(MATERIALS PROVIDED begins)

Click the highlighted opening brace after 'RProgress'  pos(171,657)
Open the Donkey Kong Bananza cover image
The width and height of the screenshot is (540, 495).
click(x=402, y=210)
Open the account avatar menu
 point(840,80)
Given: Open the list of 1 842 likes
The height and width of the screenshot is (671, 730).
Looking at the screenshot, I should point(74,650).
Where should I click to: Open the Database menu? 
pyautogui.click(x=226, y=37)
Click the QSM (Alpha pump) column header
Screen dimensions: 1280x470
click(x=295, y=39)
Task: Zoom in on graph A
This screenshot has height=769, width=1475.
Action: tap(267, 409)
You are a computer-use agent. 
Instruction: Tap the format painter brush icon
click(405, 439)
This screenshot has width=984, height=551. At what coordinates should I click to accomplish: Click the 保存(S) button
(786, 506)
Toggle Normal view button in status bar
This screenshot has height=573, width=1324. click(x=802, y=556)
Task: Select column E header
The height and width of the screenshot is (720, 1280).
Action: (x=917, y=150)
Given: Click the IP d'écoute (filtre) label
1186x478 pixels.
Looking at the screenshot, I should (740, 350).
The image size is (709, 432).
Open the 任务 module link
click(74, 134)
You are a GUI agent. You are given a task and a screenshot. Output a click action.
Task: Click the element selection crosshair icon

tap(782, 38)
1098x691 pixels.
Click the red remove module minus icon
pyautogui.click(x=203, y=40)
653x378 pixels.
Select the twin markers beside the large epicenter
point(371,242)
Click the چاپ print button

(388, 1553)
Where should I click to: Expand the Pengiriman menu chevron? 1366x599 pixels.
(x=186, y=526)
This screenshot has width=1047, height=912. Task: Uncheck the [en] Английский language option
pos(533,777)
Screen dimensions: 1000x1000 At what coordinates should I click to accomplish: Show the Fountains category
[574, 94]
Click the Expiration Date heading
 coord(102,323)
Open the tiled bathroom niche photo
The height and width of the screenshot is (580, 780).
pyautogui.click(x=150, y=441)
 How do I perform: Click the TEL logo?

(MATERIALS PROVIDED ends)

• [EXERCISE BRIEF]:
Lines that hold "column" are the ones to copy, so pick each out from the data.

• [WRITTEN RESPONSE]:
Click the QSM (Alpha pump) column header
Task: Select column E header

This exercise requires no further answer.